Il ignorait également, pour n’avoir jamais eu le temps d’y regarder, l’abreuvoir d’un si beau dessin dont la fastueuse ampleur évoque la vision de seigneuriales cavalcades, et, perdu au milieu de ces architectures comme l’entrée du château de quelque Belle au bois dormant, le solennel portique à bossages, aves ses mascarons Renaissance, ses cariatides de satyres, qui s’ouvre, inquiétant et mystérieux, sur un immense parc abandonné.

C’est là pourtant, c’est à Arcueil et sans doute au fond de ce parc embelli de débris antiques, que Ronsard et ses amis, ivres de latin et de grec, sacrifièrent un bouc à Bacchus.
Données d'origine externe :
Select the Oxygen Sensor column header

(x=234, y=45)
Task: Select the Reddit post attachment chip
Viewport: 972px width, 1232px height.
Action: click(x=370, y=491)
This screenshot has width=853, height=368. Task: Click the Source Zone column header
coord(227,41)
Jà la nappe était mise et la table garnie,
Se bornait d’une sainte et docte compagnie,
Quand deux ou trois ensemble en riant ont poussé
Le père du troupeau à long poil hérissé.

Il venait à grands pas ayant la barbe peinte.
D’un chapelet de fleurs la tête il avait ceinte,
Le bouquet sur l’oreille, et bien fier se sentait
De quoi telle jeunesse ainsi le présentait.
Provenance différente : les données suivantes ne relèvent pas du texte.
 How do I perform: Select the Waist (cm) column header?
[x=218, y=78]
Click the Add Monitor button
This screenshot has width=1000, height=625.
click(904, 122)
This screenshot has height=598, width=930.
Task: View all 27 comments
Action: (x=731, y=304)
Fantaisie païenne qui, d’ailleurs, faillit coûter cher à la pléiade.

Ce coin de pays, trop ignoré, fut toujours aimé des poètes. On peut dire aussi qu’il les aime, puisque le maire de Bourg-la-Reine s’appelle aujourd’hui André Theuriet.

Mais qu’importe au petit marchand de mouron Ronsard et le fier laurier d’or dont il couronna sa Cassandre, non plus que l’ami Theuriet, et ses romans, et ses chansons où résonne comme un écho du cor féerique de la forêt d’Ardennes ?

Les poètes ont leur mission.

La sienne à lui, et il s’y tient fort sagement, est de cueillir avant le jour, mouillé parfois, gelé souvent, le précieux mouron sauvage, pour que, dans leurs cages quotidiennement et même en hiver reverdies, les oiseaux parisiens, ses frères, les petits oiseaux ne meurent pas.

Cette rencontre du marchand de mouron m’a rappelé une aventure des temps d’innocence et de jeunesse à laquelle, tout à l’heure, j’allais songeant, tandis que le démon ou l’ange de la flânerie égarait sournoisement mes pas à travers le cher Luxembourg, autour des parterres renouvelés qu’habille mainttenant de pourpre et d’or la floraison automnale des chrysanthèmes.

C’est précisément dans ce même jardin et par une saison pareille que mon aventure, ô mon Dieu ! bien simple, commença.

Comme il s’agit en quelque sorte, et si j’ose m’exprimer ainsi, d’une manière d’aventure d’amour, peut-être, par discrétion et modestie, ferais-je aussi bien de la taire.

Mais enfin mon menton grisonne ; or, à quoi servirait d’être barbon si l’on n’avait pas le privilège d’écrire, ainsi qu’un vieux guerrier, l’histoire de ses victoires et conquêtes !

Comment diable s’appelait-elle ?

Liline, autant qu’il m’en souvienne ; et l’ensemble de sa petite personne allait bien à ce joli nom.

De son état, fleuriste ou quelque chose d’approchant. Mais les fleurs n’étant plus de mode, après un certain nombre de tentatives infructueuses pour gagner les quinze sous par jour « Il faut ça, n’est-ce pas monsieur ? » nécessaires à son existence dans les plumes et les perles de jais, modèle à l’occasion, vaguement écuyère, elle faisait depuis un mois généralement un peu de tout.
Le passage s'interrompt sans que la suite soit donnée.